Cita il caso Provenzano: "Un uomo incapace d'intendere e di volere, alimentato artificialmente, quale pericolo rappresenta? La conferma del 41bis dimostra l'inutile ferocia dello Stato. Uno Stato che se si comporta così, lo fa con tutti" dice, riferendosi alla condanne della Corte europea dei diritti dell'uomo per le condizioni dei detenuti "sottoposti a tortura e situazioni degradanti". Reato quello della tortura - conclude - ancora assente dal nostro ordinamento.

Laura Rossi, assessore al Welfare del Comune tracciato un quadro del penitenziario di via Burla, sulla base del primo rapporto del garante per i detenuti - Roberto Cavalieri - figura istituita dal Comune alla fine del 2013. Sono 531, su 439 posti, le persone all'interno della casa circondariale. Le principali segnalazioni dei detenuti arrivate all'attenzione di Cavalieri hanno riguardato l'assistenza sanitaria percepita come "inadeguata", la riduzione dei permessi premi, la difficoltà a ottenere trasferimenti.
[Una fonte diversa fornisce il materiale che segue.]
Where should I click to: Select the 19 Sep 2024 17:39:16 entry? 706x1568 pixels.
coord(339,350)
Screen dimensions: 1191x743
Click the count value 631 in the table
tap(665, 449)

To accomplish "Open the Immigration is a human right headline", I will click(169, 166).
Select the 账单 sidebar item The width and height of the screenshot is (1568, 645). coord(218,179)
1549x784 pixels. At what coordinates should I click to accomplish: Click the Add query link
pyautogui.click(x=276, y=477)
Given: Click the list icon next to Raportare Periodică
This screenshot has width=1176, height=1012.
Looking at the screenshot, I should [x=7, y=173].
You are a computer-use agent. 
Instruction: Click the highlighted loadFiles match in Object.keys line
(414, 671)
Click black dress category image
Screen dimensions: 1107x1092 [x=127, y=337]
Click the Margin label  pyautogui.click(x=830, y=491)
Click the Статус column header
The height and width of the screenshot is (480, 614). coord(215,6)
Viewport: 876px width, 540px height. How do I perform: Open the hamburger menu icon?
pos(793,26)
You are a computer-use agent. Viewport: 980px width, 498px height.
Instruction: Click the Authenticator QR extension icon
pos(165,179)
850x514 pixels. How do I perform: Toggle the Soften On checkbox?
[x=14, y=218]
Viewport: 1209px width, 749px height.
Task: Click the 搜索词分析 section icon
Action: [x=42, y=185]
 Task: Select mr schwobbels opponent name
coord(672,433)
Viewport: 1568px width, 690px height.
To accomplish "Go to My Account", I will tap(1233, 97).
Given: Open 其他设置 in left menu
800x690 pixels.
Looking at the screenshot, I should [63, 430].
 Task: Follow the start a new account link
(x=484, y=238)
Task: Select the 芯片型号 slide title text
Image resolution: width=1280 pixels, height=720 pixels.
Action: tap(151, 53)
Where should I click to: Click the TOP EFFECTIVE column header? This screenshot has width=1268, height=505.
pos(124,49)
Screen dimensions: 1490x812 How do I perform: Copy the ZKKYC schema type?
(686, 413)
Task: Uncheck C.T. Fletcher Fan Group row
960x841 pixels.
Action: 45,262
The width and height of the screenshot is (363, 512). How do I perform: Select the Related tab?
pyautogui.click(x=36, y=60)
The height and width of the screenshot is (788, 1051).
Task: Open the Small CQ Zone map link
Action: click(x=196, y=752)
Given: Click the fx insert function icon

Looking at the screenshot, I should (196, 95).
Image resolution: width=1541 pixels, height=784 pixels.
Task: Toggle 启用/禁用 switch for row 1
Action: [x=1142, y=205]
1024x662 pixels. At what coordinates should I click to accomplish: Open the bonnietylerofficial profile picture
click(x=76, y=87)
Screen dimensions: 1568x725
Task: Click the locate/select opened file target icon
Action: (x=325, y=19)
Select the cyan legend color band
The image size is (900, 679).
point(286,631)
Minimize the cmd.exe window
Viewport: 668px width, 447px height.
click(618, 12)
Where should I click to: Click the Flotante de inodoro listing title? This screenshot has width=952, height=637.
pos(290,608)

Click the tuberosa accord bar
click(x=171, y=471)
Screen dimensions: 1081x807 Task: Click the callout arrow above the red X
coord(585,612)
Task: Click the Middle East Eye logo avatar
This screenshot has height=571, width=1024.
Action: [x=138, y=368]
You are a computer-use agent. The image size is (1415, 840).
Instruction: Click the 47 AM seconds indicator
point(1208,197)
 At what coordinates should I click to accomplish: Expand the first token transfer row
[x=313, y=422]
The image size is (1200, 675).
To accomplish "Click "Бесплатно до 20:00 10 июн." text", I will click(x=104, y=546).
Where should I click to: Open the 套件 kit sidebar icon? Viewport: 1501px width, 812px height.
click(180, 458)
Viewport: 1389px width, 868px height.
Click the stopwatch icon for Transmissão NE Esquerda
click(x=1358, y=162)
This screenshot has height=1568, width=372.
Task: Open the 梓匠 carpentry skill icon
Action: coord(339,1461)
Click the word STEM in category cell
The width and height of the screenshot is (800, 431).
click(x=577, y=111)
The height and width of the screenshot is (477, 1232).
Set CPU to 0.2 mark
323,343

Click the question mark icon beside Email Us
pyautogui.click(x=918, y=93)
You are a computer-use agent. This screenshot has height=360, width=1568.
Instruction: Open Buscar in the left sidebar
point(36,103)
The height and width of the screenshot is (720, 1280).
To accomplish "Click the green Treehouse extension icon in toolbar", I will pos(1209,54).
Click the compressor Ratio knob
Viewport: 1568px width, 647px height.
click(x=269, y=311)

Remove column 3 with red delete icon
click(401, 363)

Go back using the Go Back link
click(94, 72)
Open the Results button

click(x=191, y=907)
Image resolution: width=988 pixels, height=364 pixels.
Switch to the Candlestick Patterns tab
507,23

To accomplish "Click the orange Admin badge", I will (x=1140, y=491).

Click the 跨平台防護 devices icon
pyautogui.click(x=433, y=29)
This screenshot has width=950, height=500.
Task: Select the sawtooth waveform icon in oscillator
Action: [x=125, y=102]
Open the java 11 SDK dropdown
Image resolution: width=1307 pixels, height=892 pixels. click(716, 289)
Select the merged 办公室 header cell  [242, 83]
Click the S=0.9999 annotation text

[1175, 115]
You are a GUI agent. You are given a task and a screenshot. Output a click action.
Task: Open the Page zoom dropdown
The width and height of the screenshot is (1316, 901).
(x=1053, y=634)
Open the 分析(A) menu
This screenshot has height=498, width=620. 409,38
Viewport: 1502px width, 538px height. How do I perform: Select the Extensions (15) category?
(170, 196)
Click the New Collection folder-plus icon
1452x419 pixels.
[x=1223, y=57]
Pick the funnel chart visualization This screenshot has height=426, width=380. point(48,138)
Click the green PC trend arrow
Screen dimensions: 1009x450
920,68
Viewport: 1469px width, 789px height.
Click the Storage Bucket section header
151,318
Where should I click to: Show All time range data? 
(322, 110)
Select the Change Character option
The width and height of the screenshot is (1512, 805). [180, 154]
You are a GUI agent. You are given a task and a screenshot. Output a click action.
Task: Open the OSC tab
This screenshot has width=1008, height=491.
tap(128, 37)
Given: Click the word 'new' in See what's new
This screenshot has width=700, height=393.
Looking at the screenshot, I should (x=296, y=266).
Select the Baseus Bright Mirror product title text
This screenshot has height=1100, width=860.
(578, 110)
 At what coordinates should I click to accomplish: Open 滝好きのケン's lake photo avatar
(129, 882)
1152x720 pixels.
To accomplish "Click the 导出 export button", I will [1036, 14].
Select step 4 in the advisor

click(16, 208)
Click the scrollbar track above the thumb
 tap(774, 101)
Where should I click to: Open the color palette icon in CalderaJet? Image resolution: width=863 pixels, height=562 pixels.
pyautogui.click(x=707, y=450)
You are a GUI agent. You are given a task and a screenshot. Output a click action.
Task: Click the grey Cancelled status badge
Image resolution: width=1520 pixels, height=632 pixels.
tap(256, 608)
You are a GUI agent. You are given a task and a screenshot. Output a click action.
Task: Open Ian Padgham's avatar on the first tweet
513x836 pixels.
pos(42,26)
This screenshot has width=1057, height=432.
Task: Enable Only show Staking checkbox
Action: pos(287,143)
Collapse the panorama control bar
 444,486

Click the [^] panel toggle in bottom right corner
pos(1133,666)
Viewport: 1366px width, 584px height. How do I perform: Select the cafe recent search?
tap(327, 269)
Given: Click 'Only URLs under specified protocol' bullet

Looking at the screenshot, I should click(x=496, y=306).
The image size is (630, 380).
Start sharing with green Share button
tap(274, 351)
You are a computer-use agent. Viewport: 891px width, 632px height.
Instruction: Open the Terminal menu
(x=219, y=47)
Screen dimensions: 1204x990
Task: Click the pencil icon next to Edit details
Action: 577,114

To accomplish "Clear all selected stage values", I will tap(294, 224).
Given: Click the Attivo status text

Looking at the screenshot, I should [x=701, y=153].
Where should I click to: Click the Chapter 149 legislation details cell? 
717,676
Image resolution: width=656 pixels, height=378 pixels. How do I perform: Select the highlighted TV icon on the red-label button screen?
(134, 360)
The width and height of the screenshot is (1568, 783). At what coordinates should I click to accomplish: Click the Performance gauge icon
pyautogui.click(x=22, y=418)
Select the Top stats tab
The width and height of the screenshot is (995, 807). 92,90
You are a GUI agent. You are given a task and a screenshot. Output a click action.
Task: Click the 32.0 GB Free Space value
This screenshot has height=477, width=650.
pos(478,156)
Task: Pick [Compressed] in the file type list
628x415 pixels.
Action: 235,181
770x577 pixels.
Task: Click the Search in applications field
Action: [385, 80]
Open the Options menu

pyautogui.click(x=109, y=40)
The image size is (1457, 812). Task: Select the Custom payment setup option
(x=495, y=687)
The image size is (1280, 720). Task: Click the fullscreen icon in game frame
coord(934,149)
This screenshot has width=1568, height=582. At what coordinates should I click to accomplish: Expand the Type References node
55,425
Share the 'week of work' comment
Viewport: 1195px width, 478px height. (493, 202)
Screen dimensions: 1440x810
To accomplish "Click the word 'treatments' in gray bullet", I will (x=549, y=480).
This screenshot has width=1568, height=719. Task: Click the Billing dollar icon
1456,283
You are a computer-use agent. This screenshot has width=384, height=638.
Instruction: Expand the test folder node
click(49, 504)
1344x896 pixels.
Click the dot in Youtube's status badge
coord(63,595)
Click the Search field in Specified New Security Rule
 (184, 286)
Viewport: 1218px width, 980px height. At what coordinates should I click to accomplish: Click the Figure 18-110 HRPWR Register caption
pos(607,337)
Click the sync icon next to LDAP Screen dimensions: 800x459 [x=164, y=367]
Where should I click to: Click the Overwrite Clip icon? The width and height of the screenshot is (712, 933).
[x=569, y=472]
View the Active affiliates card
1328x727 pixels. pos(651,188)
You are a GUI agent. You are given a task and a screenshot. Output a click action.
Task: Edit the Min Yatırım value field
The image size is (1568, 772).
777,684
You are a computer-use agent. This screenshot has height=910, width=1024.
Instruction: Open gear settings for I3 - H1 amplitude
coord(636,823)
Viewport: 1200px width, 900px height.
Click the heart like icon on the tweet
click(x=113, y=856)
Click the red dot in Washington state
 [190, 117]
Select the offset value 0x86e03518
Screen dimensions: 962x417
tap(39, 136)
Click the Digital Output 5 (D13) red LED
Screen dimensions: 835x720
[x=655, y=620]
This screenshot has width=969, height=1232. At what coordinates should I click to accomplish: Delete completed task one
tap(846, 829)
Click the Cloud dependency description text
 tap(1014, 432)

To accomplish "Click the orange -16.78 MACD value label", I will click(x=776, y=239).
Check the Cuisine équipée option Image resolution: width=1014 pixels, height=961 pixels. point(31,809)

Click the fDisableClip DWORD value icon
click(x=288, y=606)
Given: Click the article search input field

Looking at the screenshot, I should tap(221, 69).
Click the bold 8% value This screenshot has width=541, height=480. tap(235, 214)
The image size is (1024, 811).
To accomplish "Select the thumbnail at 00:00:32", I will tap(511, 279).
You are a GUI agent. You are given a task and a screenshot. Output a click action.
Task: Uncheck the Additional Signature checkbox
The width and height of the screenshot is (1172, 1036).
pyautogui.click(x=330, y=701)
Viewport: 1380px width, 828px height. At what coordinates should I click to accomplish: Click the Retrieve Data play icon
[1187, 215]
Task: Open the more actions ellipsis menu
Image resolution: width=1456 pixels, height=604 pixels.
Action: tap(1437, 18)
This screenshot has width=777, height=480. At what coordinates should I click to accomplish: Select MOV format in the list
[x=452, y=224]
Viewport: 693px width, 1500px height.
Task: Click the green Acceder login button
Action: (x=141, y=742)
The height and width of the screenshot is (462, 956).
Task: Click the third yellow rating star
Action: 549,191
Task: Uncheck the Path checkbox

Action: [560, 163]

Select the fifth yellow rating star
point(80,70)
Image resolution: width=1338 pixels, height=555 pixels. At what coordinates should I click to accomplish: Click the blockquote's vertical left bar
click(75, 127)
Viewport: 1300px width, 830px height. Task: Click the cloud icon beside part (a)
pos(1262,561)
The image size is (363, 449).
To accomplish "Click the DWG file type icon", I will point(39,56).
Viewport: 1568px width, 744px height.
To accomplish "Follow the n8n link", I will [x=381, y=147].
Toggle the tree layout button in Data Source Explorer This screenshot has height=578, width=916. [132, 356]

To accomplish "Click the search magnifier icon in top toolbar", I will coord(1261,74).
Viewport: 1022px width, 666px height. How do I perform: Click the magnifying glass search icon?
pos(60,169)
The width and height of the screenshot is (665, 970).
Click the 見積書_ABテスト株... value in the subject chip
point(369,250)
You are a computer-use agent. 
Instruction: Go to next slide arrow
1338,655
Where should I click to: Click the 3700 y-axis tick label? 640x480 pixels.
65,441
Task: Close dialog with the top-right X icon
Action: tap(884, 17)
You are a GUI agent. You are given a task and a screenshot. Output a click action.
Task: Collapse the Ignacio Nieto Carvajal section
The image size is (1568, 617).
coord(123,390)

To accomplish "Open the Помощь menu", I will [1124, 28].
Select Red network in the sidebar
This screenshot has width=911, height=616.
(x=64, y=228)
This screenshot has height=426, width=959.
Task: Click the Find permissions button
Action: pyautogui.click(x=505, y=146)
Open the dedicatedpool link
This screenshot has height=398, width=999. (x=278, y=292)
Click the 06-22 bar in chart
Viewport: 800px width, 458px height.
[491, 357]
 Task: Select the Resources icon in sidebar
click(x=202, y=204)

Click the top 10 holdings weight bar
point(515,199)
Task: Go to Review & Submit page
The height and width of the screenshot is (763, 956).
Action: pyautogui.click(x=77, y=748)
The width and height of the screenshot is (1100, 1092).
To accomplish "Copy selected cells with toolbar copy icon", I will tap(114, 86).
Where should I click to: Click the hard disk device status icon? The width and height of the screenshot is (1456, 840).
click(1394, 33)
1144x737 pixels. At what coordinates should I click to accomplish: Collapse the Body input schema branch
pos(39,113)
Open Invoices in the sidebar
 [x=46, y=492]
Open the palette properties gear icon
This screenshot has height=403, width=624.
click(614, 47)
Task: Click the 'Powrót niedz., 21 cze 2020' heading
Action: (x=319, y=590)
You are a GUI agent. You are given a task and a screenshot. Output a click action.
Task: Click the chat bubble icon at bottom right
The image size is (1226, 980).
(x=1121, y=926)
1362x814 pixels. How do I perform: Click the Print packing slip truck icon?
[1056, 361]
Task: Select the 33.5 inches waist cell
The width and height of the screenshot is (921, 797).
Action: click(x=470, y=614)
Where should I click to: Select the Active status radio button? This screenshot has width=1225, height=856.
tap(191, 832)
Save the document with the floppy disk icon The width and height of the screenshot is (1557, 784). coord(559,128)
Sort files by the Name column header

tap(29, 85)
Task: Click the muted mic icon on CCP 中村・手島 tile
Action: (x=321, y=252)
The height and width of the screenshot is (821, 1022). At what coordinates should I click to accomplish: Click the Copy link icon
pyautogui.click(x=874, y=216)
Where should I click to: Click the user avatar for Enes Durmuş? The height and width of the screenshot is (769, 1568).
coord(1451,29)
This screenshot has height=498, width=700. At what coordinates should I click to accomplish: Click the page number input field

L'assessore al Welfare ha precisato che per quanto riguarda l'aspetto medico il carcere ha riposto che le urgenze vengono gestite in modo rapido. Secondo Rossi è poi necessario fare di più nell'area della mediazione: "I mediatori linguistici sono usati poco e male. Speriamo di poter parlare con il direttore, in modo da utilizzare al meglio queste importanti figure".

La delegata ha ricordato le azioni messe in campo dall'ente, previste dal protocollo sottoscritto con la struttura carceraria. Si tratta di quattro diversi settori, per un impegno di spesa da 120mila euro, un terzo dei quali a carico del Comune e due terzi dalla Regione. Dallo sportello informativo, che svolge un ruolo di tramite tra le persone in carcere e il mondo esterno, garantendo per esempio l'accesso ai documenti anagrafici o il permesso di soggiorno. Quindi l'ambito della formazione-lavoro, con 24 percorsi attivi nel 2015.

Il ruolo delle associazioni, come quella di "Per ricominciare", che mette a disposizione due strutture per le famiglie e i detenuti con permessi premio, e organizza un laboratorio per favorire l'incontro con i bambini e i minori. Infine le attività di carattere ludico-ricreativo, gestite dal Teatro Europa.